“He dado todas las instrucciones de seguimiento más absoluto de los currículos de los altos cargos para exigirles un comportamiento absolutamente impecable”. Eso confesó ZP en su primera entrevista como presidente del Gobierno con un director de periódico. Sabemos, pues, con total certeza que el inquilino de La Moncloa, antes de nombrar ministro de Industria al de Iznájar, estudió un dossier donde se reproducía determinado párrafo escrito por el jefe de Filesa, Josep Maria Sala, mientras cumplía pena en el presidio; en concreto, éste: “Fui secretario de Organización hasta que me sustituyó de forma modélica José Montilla; hemos colaborado estrechamente en el PSC, sin que sea fácil distinguir mi actuación de la suya”.

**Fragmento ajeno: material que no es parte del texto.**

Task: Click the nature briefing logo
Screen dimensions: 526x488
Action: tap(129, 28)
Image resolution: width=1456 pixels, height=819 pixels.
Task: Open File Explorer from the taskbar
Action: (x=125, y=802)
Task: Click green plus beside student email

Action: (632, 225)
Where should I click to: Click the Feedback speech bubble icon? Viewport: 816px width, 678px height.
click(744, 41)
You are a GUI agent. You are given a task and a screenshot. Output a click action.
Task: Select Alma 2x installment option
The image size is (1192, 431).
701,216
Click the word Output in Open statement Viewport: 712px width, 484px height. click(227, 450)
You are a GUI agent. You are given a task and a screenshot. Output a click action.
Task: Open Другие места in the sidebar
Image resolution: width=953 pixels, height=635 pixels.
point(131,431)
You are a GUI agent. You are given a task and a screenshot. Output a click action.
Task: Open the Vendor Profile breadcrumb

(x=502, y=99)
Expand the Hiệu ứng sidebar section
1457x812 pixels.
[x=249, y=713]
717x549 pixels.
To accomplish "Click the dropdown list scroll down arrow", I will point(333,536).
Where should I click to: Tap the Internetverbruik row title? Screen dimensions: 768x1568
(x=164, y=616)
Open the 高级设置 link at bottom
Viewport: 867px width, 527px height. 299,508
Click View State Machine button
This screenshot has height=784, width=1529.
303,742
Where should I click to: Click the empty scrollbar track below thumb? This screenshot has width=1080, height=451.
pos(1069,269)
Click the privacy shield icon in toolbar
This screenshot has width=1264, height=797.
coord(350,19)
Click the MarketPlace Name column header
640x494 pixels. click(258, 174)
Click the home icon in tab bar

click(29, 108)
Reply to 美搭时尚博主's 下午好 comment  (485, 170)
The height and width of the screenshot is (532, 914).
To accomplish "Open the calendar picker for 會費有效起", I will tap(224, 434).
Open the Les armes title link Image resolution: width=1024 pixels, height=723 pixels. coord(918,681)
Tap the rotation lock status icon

Además, a tenor de la primeriza revelación presidencial, albergamos la seguridad plena de que ZP, en vísperas de encomendar la cartera de Industria a Montilla, era sabedor de lo declarado por éste ante la Sala Segunda del Tribunal Supremo, durante el juicio de Filesa. Constatamos por esa vía que Rodríguez no ignoraba que José Montilla Aguilera testificó allí que el PSC carecía de espacio donde guardar archivos y papelotes, tanto en su sede central de siete plantas como en el otro centenar largo de locales que posee. Pues, como bien conoció entonces el Presidente, Montilla corroboró lo depuesto por Josep Maria Sala. Es decir, ratificó, ante un juez y bajo juramento, la versión según la cual Filesa fue adquirida con el único y exclusivo propósito de aprovechar la superficie de sus oficinas como trastero.
De idéntico modo, tampoco hoy ha de suponer sorpresa para Rodríguez el que Montilla respondiese por el alias de “El Polanquito del Llobregat” entre los avisados del PSC. Porque esos exhaustivos informes que exigió sin duda relatarían los negocios canallescos del ministro y sus socios, el alcalde de L’Hospitalet, Celestino Corbacho, el de Sant Joan Despí, Eduardo Alonso, el consejero de Industria del tripartito Josep Maria Rañé y un Antonio Pérez, ex alcalde de pueblo inhabilitado por prevaricador. Así, con toda seguridad, un ejemplar de El Faro del Llobregat, esa revistilla local que habría facturado un volumen de publicidad institucional de no menos de 250 millones de pesetas –al margen de lo cobrado a una legión de constructoras e inmobiliarias–, debió iluminar su decisión final en el instante de optar por la escolta de Montilla para el Consejo de Ministros.